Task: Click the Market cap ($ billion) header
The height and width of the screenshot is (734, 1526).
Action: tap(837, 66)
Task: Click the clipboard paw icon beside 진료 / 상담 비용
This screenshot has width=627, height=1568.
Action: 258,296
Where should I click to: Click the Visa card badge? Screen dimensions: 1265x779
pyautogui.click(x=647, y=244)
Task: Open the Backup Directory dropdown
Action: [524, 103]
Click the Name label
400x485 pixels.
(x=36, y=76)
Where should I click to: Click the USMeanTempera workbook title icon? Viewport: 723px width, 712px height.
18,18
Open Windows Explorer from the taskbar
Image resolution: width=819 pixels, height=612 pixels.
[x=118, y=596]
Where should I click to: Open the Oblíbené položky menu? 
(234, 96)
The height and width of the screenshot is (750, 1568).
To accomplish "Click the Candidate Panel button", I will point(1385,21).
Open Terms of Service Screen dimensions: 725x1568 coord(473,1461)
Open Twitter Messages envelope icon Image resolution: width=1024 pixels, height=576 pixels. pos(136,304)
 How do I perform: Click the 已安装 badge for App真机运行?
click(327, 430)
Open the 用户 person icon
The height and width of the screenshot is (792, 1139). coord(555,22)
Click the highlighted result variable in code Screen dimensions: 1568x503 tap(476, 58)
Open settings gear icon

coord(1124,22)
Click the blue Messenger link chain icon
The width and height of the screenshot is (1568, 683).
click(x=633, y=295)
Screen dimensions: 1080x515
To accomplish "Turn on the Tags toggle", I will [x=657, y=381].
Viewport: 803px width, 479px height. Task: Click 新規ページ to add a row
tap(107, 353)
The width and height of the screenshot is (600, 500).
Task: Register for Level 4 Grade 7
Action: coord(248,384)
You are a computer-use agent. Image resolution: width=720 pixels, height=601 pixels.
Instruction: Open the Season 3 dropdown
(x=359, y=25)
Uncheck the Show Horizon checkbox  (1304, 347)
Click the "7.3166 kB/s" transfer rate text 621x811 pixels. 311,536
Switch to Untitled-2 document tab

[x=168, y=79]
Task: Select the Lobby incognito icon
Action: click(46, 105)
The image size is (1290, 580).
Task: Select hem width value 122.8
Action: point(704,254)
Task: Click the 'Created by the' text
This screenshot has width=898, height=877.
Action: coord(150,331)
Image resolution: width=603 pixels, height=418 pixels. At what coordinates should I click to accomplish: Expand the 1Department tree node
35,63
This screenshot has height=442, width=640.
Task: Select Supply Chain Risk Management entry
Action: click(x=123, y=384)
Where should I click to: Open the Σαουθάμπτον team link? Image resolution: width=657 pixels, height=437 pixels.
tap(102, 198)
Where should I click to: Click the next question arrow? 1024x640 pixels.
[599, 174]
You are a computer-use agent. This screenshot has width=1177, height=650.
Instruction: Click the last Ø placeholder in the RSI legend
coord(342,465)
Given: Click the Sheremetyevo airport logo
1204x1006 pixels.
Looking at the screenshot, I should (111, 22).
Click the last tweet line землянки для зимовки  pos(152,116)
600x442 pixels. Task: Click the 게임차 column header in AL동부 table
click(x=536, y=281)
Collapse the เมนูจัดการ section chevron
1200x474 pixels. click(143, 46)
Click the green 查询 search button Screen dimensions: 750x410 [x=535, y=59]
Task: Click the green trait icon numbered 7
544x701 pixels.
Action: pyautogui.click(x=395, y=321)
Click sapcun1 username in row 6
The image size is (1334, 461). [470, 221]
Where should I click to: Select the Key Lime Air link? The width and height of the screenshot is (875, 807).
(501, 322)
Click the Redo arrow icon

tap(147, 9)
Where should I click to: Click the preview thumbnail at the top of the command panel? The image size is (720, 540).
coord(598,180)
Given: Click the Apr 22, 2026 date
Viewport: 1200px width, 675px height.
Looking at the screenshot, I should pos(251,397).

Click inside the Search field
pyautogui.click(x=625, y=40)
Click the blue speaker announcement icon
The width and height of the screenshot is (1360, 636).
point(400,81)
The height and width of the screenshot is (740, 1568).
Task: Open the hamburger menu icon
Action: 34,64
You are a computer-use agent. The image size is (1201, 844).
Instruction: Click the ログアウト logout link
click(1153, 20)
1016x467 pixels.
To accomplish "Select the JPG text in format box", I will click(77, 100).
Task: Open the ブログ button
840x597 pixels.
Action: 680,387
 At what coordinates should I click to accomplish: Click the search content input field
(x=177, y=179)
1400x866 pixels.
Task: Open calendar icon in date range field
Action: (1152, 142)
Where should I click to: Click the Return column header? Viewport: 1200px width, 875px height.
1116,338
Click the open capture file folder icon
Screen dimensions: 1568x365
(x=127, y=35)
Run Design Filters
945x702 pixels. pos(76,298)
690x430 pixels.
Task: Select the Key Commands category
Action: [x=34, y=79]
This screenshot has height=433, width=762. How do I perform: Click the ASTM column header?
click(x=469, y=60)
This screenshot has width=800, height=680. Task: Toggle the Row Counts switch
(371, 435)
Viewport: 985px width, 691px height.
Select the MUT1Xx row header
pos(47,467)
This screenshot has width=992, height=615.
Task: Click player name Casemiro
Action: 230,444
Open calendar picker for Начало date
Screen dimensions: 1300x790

* * * * * * *

§ **Assignment**: After reading the entries above, report the number of lines that include the string "agent". Give no other text.

§ **Solution for this problem**: 3